### Task directions:
Return the part of the article on TV time and weight gain between "The Harvard School" and "exercising and socializing.", inclusive, copied word for word.

### Text excerpt:
★ ★ ★

Less TV Time Equals Smaller Gut

It should come as no surprise that improvements in television technology over recent decades coincide with the rising obesity levels that plague our nation.

The Harvard School of Public Health first linked television watching with weight gain over 25 years ago. Over the past two and half decades, ample research has been performed that illustrates just how much tube time contributes to an increased waistline.

Watching television contributes to America’s ever-escalating BMI measurements in more ways than one. For the most part, the average person tends to tune into their favorite soap opera or sitcom snuggled up in their favorite chair.

Couple this added “sit time” with the hours already logged behind the steering wheel or in front of a computer and it’s easy to see how those sedentary hours add up.

According to the Bureau of Labor Statistics, in 2013 the average American logged 2.8 hours of television daily, with TV watching consuming a majority of leisure activity. Leisure activity in this case includes exercising and socializing.

Recent Nielsen reports suggest, however, that Americans spend closer to five hours a day watching TV. Though this may not sound like much, it’s more “sit time” that could be used to exercise and burn calories.

Television watching doesn’t just increase one’s sit time, but also influences how they eat. According to a study published in the American Journal of Clinical Nutrition, distracted eating greatly influences calorie consumption. In the study, researchers served people a meal either in front of a television or without a television in the room.

They found that those who ate in front of the TV ate more in one sitting than those who paid attention to their meal. Further, they also found that those who engaged in distracted eating ate more food later in the day than those who were focused primarily on their meal.

Harvard researchers also studied the link between time spent watching television and weight gain among children. Not surprisingly, they found that children who spent more time in front of the television set were more likely to gain excess weight. Those with the luxury of having a television in the bedroom were at an even greater risk for weight gain.

Television isn’t the only culprit however. Computers and video games are equal offenders in the obesity-television link. Researchers believe this is due to increased sedentary time as well as advertisers marketing food directly to young people, whether it be on the internet, in a movie theater or on a television commercial.

One study found that reducing the amount of computer and television time in young people reduced the risk of weight gain. This reduced risk was related to less food intake more than to increased physical activity, thus indicating that television time influences dietary habits significantly in young people.

tvYet television and computer time don’t have to result in weight gain. There are several steps you can take that will reduce your likelihood of gaining weight without missing your favorite shows.

  • Don’t watch television while you are eating a meal. Record the program and save it for after dinner is over.
  • Don’t snack mindlessly while the television is on. This difficult-to-break habit often results in extra empty calories.
  • Make it a habit to stand up often while the television is on. Walk around during commercial breaks or perform a few exercises.
  • Don’t commit to watching multiple television shows, select only a few of your favorites and if nothing is on, switch the TV off and go for a walk instead.

★ ★ ★

### Dataset section:

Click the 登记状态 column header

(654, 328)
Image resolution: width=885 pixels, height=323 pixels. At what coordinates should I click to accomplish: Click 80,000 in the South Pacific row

★ ★ ★

### Expected output:
The Harvard School of Public Health first linked television watching with weight gain over 25 years ago. Over the past two and half decades, ample research has been performed that illustrates just how much tube time contributes to an increased waistline.

Watching television contributes to America’s ever-escalating BMI measurements in more ways than one. For the most part, the average person tends to tune into their favorite soap opera or sitcom snuggled up in their favorite chair.

Couple this added “sit time” with the hours already logged behind the steering wheel or in front of a computer and it’s easy to see how those sedentary hours add up.

According to the Bureau of Labor Statistics, in 2013 the average American logged 2.8 hours of television daily, with TV watching consuming a majority of leisure activity. Leisure activity in this case includes exercising and socializing.